Friday, July 20, 2007
Swimming through Taxi Farts
The haze of Cairo doesn't weigh on the Nile. The Nile is somehow exempt, a breezy spot among the dense concrete and dust of the city. The bringer of life is not clean, but is self-renewing as it flows from the Ethiopian and Rwandan highlands, past hippo shit, religious and oil wars, and ancient temples on its way to the Mediterranean. Two years ago I lived on the Ugandan Nile. Now I live on the Egyptian Nile. Older, wiser, damaged. Mistrustful but functioning. Like the Nile, moving with purpose but without intent. Sometimes controlled by dams, other times flowing freely. Simply continuing.
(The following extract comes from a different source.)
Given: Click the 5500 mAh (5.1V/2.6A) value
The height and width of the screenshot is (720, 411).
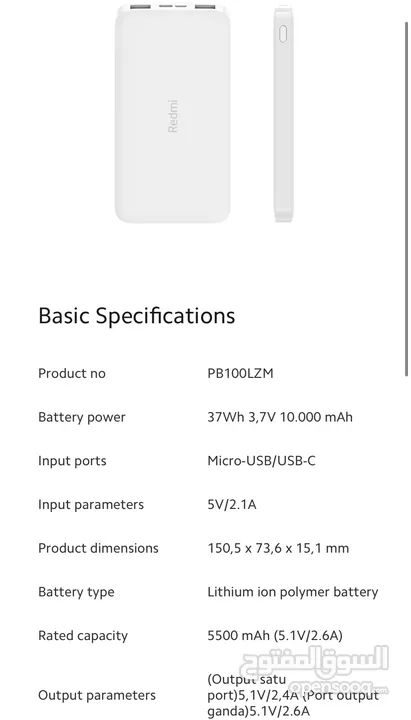Looking at the screenshot, I should [x=275, y=636].
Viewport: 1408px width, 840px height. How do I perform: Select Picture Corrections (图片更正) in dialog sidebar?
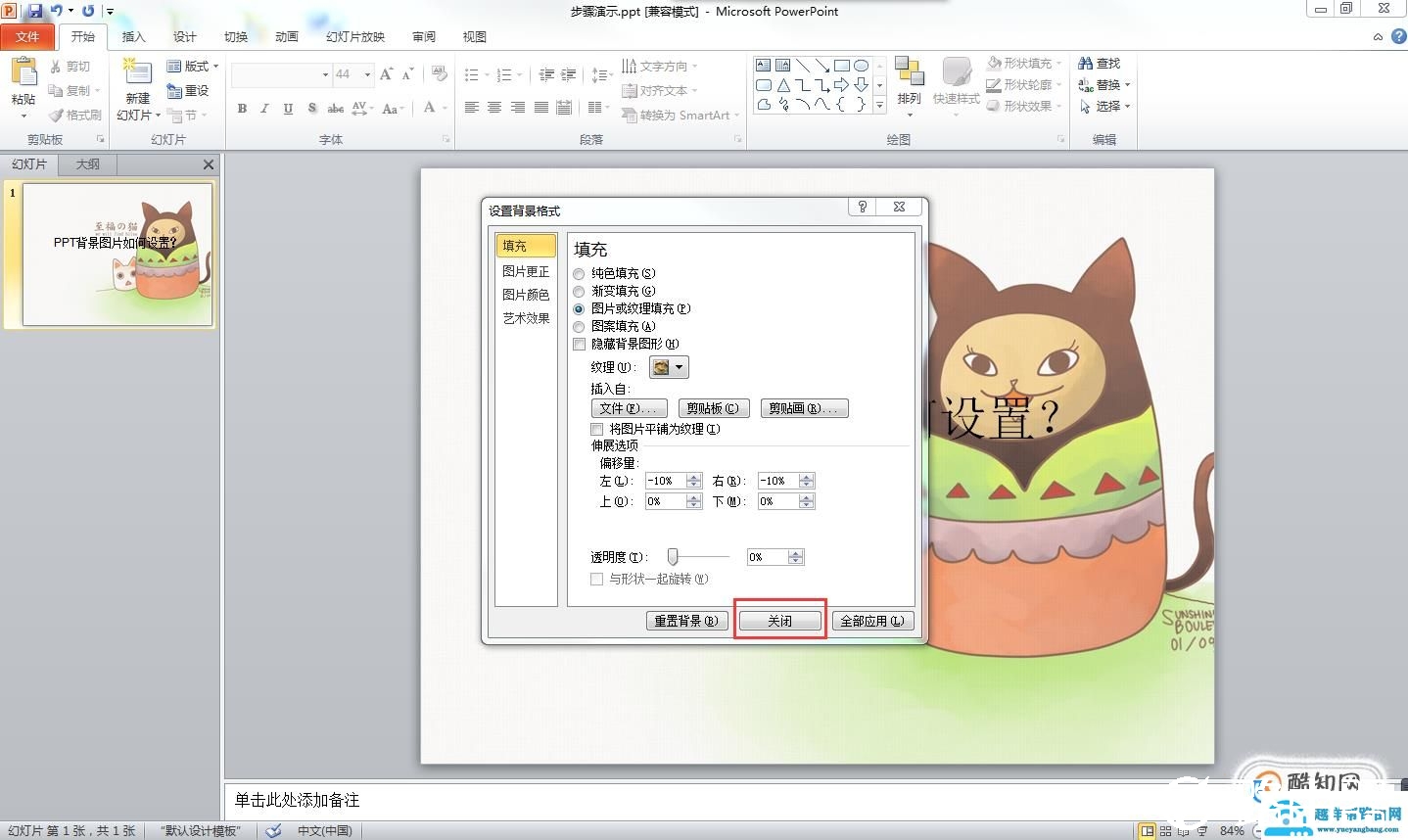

This morning, the haze of the city was nearly tangible. I've been in Cairo not quite a week, but I'm already accustomed to the view from my balcony. The legendary air pollution gives the skyline the look of a city bathed in a steam bath. But it isn't humidity. It's fumes from industrial operations, and leaded auto emissions. Carbon dioxide. Unspecificed "particulate matter." Taxi farts.
It's Friday--the weekend here. I dropped off my laundry and then waded through the air to get an iced coffee. There's a slight breeze but not enough to lift the haze. I hurried back to my room. It's a good day to use the hotel's air conditioning.